Jejunoileal atresia (JIA) is a common cause of intestinal obstruction in neonates, with an incidence of around 3 in 10 000 live births.1 Surgery is the predominant treatment for JIA, and even though most patients recover after an operation some patients experience concurrent complications, including enterodynamic disorders and bacterial translocation; necrotizing enterocolitis (NEC) is the rare but most serious complication.2 3 The risk factors for postoperative NEC include preterm birth, low body weight, low Apgar score, low gestational age, and red blood cell transfusion, but some unknown risk factors still exist.4 It is certain that NEC increases hospital stays and medical costs for patients with intestinal atresia after JIA repair. Identifying NEC-related risk factors of patients with JIA may help avoid these risks earlier and provide timely treatment. In this study, we intended to report the clinical characteristics, management, and prognosis of patients with NEC after JIA repair and determine its related risk factors.

## Methods

### Patients

Patients diagnosed with JIA who underwent surgery at the Department of Neonatal Surgery of Wuhan Children’s Hospital from January 2016 to June 2021 were enrolled. The exclusion criteria were as follows: patients with a diagnosis of JIA complicated with malformations, including meconium peritonitis, malrotation of the intestine, omphalocele, or annular pancreas; birth with asphyxia; complication with intrauterine infection or thrombocytopaenia (less than 100×109/L); complication with severe congenital heart disease (such as tetralogy of Fallot or double outlet of the right ventricle); and maternal complications during pregnancy. Patients were divided into NEC group and non-NEC group. The clinical data of the patients between the two groups were compared. The anatomical classification, pathological classification, parenteral nutrition duration, and risk assessment of NEC after JIA repair were assessed.
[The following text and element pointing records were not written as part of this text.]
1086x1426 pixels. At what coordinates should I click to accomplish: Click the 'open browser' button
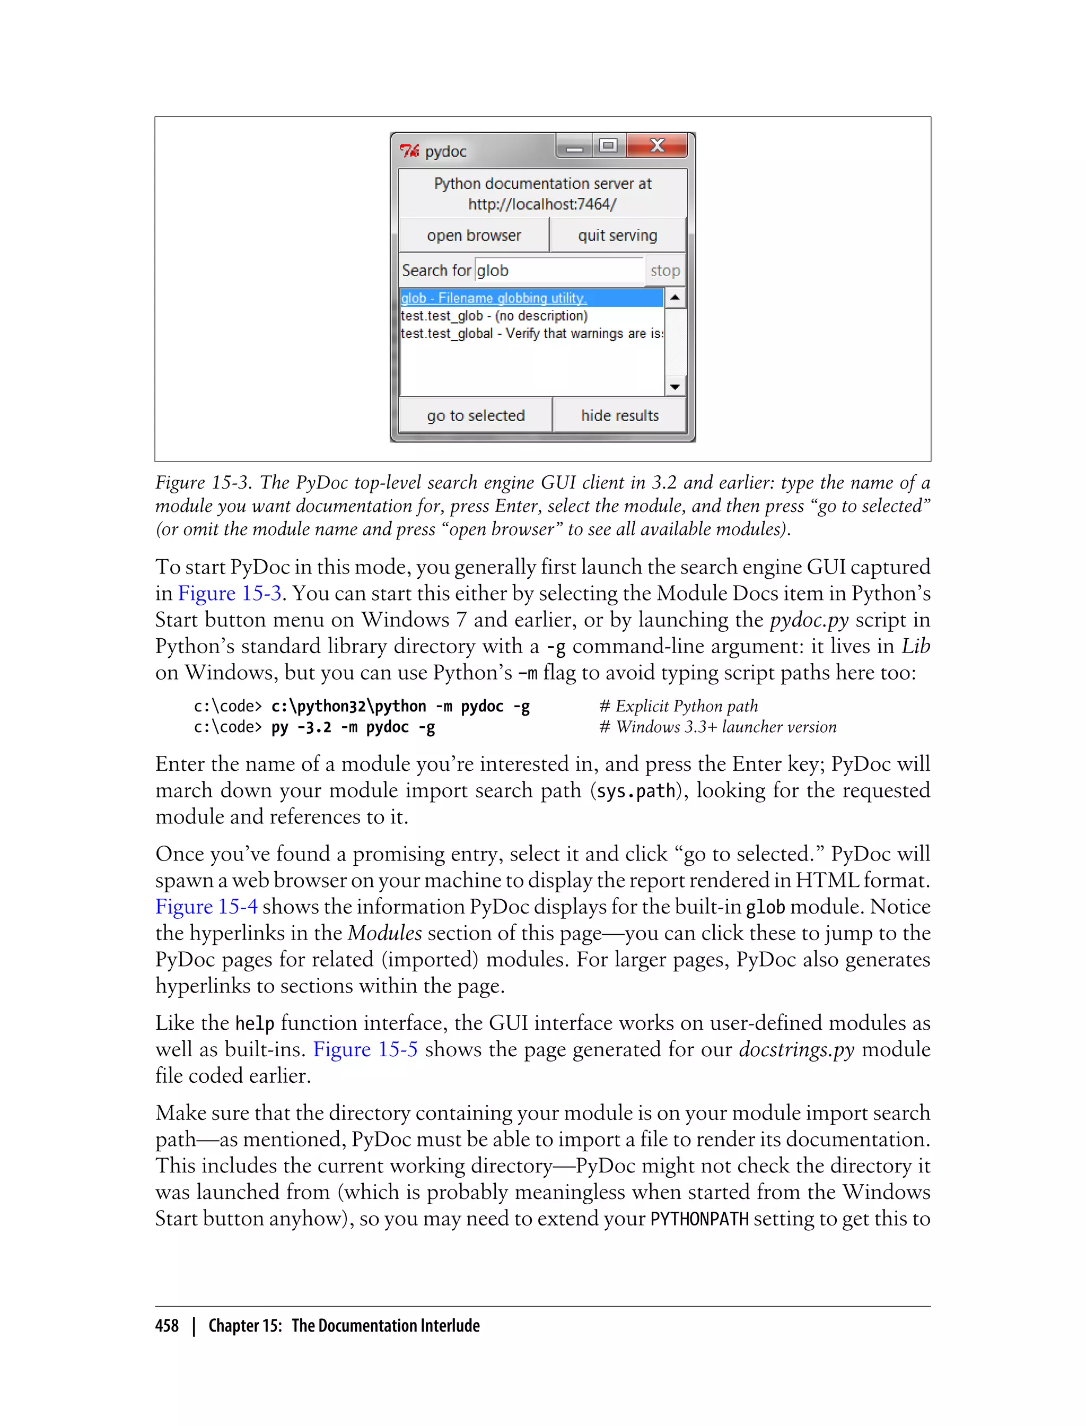tap(474, 236)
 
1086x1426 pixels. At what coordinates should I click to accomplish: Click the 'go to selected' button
tap(476, 415)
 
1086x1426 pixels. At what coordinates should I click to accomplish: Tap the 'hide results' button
tap(619, 415)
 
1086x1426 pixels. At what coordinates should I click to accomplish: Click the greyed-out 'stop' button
tap(664, 271)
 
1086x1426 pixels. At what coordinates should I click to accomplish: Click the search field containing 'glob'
tap(558, 271)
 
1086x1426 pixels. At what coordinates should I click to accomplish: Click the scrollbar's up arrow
tap(675, 298)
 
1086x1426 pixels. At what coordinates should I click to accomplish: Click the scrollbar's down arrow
tap(675, 387)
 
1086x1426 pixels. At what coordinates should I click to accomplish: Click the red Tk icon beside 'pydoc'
tap(409, 151)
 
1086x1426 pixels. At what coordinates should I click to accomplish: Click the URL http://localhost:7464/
tap(542, 204)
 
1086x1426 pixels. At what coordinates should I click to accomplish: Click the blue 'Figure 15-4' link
tap(206, 907)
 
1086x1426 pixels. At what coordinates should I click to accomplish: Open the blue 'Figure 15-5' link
tap(365, 1049)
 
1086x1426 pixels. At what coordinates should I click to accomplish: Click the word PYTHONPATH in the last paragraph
tap(699, 1219)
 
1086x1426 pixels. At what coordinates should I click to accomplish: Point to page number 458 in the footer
tap(167, 1325)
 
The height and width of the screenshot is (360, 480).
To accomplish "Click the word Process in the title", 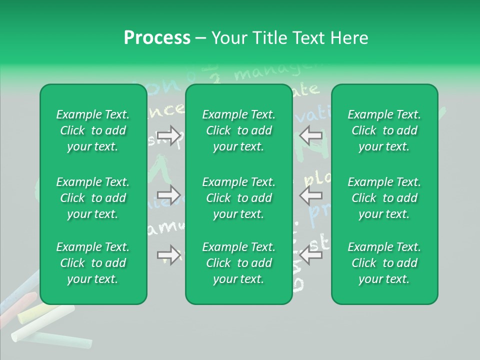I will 157,38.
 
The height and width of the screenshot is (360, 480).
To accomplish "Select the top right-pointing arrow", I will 169,135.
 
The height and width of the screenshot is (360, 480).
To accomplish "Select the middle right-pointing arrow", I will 169,194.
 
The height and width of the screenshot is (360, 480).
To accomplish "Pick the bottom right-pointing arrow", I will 169,255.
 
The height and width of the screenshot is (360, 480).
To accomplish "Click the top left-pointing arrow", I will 310,135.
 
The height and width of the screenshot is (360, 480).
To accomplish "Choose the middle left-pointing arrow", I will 310,194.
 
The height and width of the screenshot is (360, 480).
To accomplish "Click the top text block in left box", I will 93,130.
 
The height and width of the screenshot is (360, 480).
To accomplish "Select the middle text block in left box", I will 93,198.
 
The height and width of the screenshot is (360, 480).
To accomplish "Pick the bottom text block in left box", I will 93,263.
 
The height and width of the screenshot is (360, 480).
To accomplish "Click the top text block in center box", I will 239,130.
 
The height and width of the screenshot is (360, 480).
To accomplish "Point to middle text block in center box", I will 239,198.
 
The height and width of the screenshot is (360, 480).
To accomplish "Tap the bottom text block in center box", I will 239,263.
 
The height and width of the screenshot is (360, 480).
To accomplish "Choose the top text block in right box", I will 384,130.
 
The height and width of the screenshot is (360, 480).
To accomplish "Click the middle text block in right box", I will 384,198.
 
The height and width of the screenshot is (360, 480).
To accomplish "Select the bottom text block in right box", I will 384,263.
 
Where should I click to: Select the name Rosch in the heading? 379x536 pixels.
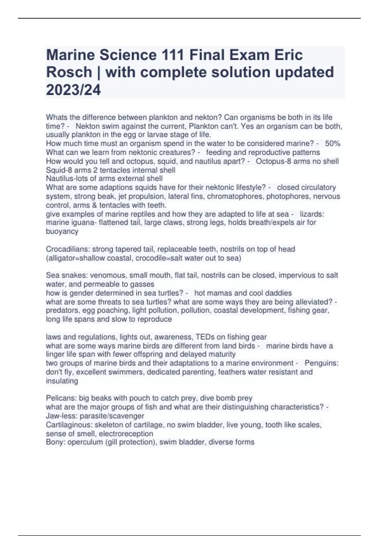(69, 73)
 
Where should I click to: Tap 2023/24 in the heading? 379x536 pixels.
(73, 90)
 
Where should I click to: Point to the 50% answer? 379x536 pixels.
(333, 143)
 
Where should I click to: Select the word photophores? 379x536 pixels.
(287, 196)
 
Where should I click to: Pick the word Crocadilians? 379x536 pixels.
(68, 249)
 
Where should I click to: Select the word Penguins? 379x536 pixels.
(322, 363)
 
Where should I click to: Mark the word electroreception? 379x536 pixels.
(126, 434)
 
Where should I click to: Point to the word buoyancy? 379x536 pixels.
(62, 231)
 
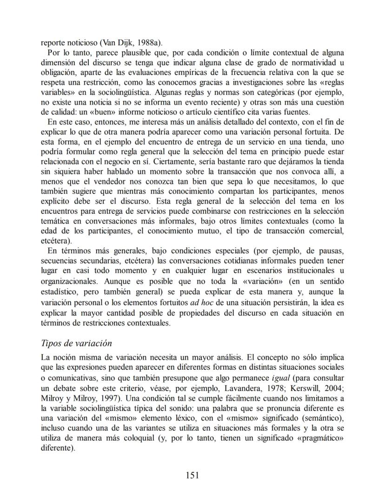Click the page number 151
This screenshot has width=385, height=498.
click(x=192, y=475)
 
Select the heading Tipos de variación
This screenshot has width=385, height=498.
click(x=77, y=343)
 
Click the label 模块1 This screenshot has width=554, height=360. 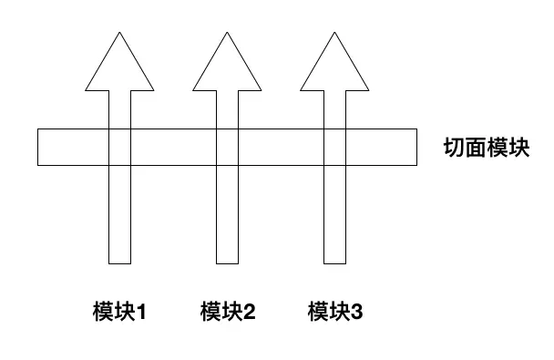pos(119,313)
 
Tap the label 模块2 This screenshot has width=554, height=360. pos(228,313)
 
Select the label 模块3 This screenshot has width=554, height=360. pos(335,313)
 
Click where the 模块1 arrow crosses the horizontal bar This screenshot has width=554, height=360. pos(120,148)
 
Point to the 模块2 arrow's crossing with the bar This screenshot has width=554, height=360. pos(228,148)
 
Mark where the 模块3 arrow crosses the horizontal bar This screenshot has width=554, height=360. pos(335,148)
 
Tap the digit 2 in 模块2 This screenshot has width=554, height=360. pos(250,313)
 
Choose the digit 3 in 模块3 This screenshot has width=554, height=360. pos(357,313)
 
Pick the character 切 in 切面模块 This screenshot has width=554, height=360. pos(452,147)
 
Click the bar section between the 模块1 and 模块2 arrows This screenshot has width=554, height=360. pos(174,148)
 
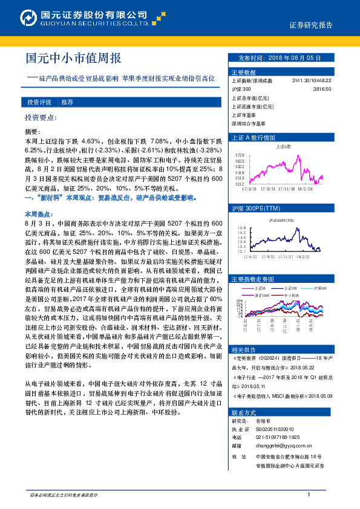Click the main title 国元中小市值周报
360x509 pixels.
tap(74, 59)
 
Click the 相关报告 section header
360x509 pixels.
tap(243, 350)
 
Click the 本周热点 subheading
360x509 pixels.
tap(36, 214)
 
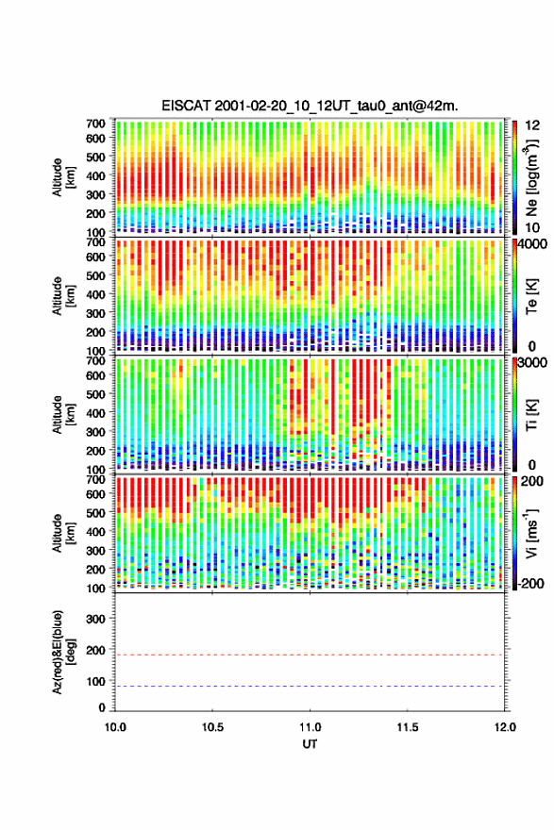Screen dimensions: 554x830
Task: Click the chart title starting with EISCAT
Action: click(310, 106)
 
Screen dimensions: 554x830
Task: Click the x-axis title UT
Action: click(310, 744)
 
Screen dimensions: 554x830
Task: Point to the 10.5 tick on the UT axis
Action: click(212, 727)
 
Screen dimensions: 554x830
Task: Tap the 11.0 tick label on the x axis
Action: click(310, 727)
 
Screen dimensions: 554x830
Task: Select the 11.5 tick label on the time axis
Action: click(408, 727)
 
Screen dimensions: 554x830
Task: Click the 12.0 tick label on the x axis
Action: click(505, 727)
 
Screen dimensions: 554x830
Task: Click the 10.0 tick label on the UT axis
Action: click(115, 727)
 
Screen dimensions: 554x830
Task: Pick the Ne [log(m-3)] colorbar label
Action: click(531, 177)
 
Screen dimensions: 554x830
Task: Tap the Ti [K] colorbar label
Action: click(531, 415)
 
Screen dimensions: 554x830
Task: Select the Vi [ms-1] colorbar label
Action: click(531, 534)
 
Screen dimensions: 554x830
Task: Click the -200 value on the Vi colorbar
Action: click(529, 583)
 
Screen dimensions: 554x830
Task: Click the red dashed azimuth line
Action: click(310, 655)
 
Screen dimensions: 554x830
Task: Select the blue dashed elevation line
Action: click(310, 686)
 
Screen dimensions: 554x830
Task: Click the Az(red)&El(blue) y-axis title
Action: click(63, 652)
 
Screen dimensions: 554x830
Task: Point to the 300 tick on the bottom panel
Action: click(96, 619)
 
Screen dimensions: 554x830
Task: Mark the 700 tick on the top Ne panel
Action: click(96, 124)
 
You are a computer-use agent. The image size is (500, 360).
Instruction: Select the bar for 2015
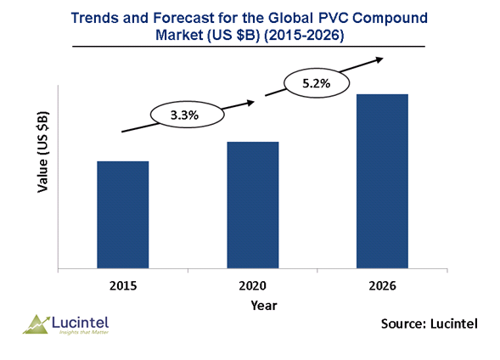tap(123, 215)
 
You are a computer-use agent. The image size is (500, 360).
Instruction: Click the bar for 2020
tap(253, 205)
### Data collection and definition

Clinical data including age, sex, premature birth (<37 weeks’ gestational age), birth weight, mode of delivery, intrauterine infection, blood transfusion within 48 hours before NEC, patent ductus arteriosus (PDA), patent foramen ovale, preoperative sepsis, pathological and anatomical classification of intestinal atresia, postoperative feeding, duration of NEC recurrence after the operation, treatment method, and prognosis were collected. Laboratory examinations including routine blood analysis, C reactive protein analysis, X-ray, and abdominal CT were performed when abdominal distension, bloody stools, and infection indicators appeared.

The diagnostic criteria for postoperative NEC were as follows: Bell stage II or above with at least one or more gastrointestinal symptoms, such as bilious emesis or gastric aspirate; blood in the stool without a rectal fissure; abdominal distension; and at least one radiographic sign, such as pneumatosis intestinalis, pneumoperitoneum, or hepatobiliary gas.5 Patients suspected of having NEC were excluded.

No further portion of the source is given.